卷积序列到序列模型的学习(Convolutional Sequence to Sequence Learning)_第2张图片

BELU

最后,我们计算模型的BLEU分数。

from torchtext.data.metrics import bleu_score

def calculate_bleu(data, src_field, trg_field, model, device, max_len = 50):
    
    trgs = []
    pred_trgs = []
    
    for datum in data:
        
        src = vars(datum)['src']
        trg = vars(datum)['trg']
        
        pred_trg, _ = translate_sentence(src, src_field, trg_field, model, device, max_len)
        
        #cut off  token
        pred_trg = pred_trg[:-1]
        
        pred_trgs.append(pred_trg)
        trgs.append([trg])
        
    return bleu_score(pred_trgs, trgs)

我们得到了约等于33的BLEU分数,相比之下,基于注意力的RNN模型给出了约等于28的分数。这使BLEU分数提高了17%。

bleu_score = calculate_bleu(test_data, SRC, TRG, model, device)

print(f'BLEU score = {bleu_score*100:.2f}')
BLEU score = 33.29

我们现在已经介绍了第一个不是使用RNN单元的模型!下一个是 Transformer模型,它甚至不使用卷积层-它只有线性层和大量的注意力机制。

完整代码

import torch
import torch.nn as nn
import torch.optim as optim
import torch.nn.functional as F

from torchtext.datasets import Multi30k
from torchtext.data import Field, BucketIterator

import matplotlib.pyplot as plt
import matplotlib.ticker as ticker

import spacy
import numpy as np

import random
import math
import time

SEED = 1234

random.seed(SEED)
np.random.seed(SEED)
torch.manual_seed(SEED)
torch.cuda.manual_seed(SEED)
torch.backends.cudnn.deterministic = True


spacy_de = spacy.load('de_core_news_sm')
spacy_en = spacy.load('en_core_web_sm')

def tokenize_de(text):
    """
    Tokenizes German text from a string into a list of strings
    """
    return [tok.text for tok in spacy_de.tokenizer(text)]

def tokenize_en(text):
    """
    Tokenizes English text from a string into a list of strings
    """
    return [tok.text for tok in spacy_en.tokenizer(text)]

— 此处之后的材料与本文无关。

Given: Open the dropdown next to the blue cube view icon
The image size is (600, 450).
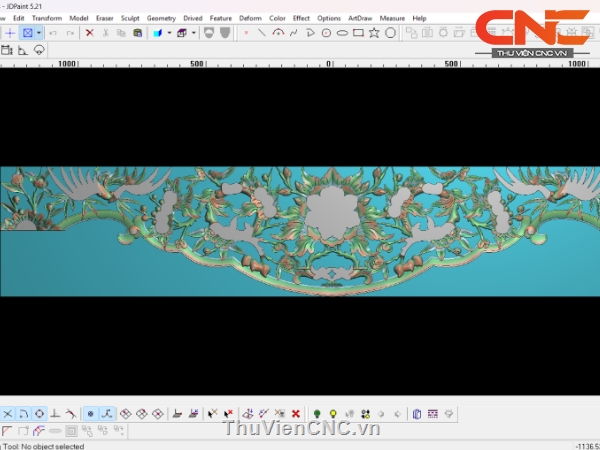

SRC = Field(tokenize = tokenize_de,
            init_token = '',
            eos_token = '',
            lower = True,
            batch_first = True)

TRG = Field(tokenize = tokenize_en,
            init_token = '',
            eos_token = '',
            lower = True,
            batch_first = True)

train_data, valid_data, test_data = Multi30k.splits(exts=('.de', '.en'),
                                                    fields=(SRC, TRG))

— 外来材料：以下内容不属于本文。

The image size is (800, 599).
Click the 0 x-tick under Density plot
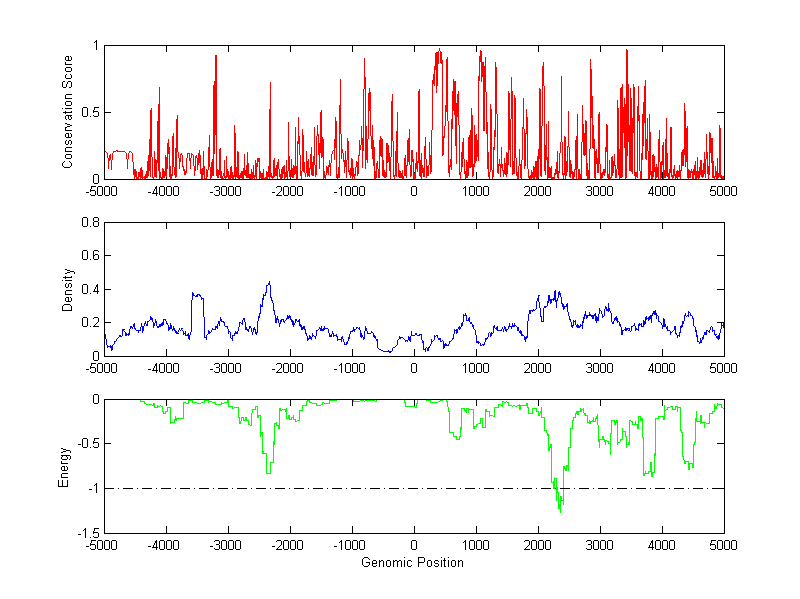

SRC.build_vocab(train_data, min_freq = 2)
TRG.build_vocab(train_data, min_freq = 2)


device = torch.device('cuda' if torch.cuda.is_available() else 'cpu')

BATCH_SIZE = 128

train_iterator, valid_iterator, test_iterator = BucketIterator.splits(
    (train_data, valid_data, test_data),
     batch_size = BATCH_SIZE,
     device = device)

class Encoder(nn.Module):
    def __init__(self, input_dim, emb_dim, hid_dim, n_layers, kernel_size, dropout, devoce, max_length = 100):
        super(Encoder, self).__init__()

        assert kernel_size % 2 == 1, "Kernel size must be odd!"

        self.device = device

        self.scale = torch.sqrt(torch.FloatTensor([0.5])).to(device) # scale = [0.4...] 取平方根

        self.tok_embedding = nn.Embedding(input_dim, emb_dim)
        self.pos_embedding = nn.Embedding(max_length, emb_dim)

        self.emb2hid = nn.Linear(emb_dim, hid_dim)
        self.hid2emb = nn.Linear(hid_dim, emb_dim)

        self.convs = nn.ModuleList([nn.Conv1d(in_channels = hid_dim,
                                              out_channels = 2 * hid_dim,
                                              kernel_size = kernel_size,
                                              padding = (kernel_size - 1) // 2)
                                    for _ in range(n_layers)])

        self.dropout = nn.Dropout(dropout)

    def forward(self, src):

        # src = [batch_size, seq_len]

        batch_size = src.shape[0]
        src_len = src.shape[1]

        # create position tensor
        pos = torch.arange(0, src_len).unsqueeze(0).repeat(batch_size, 1).to(self.device)

        # pos = [0, 1, 2, 3, ... , src_len - 1]
        # pos = [batch_size, src_len]

        # embed tokens and positions
        tok_embedded = self.tok_embedding(src)
        pos_embedded = self.pos_embedding(pos)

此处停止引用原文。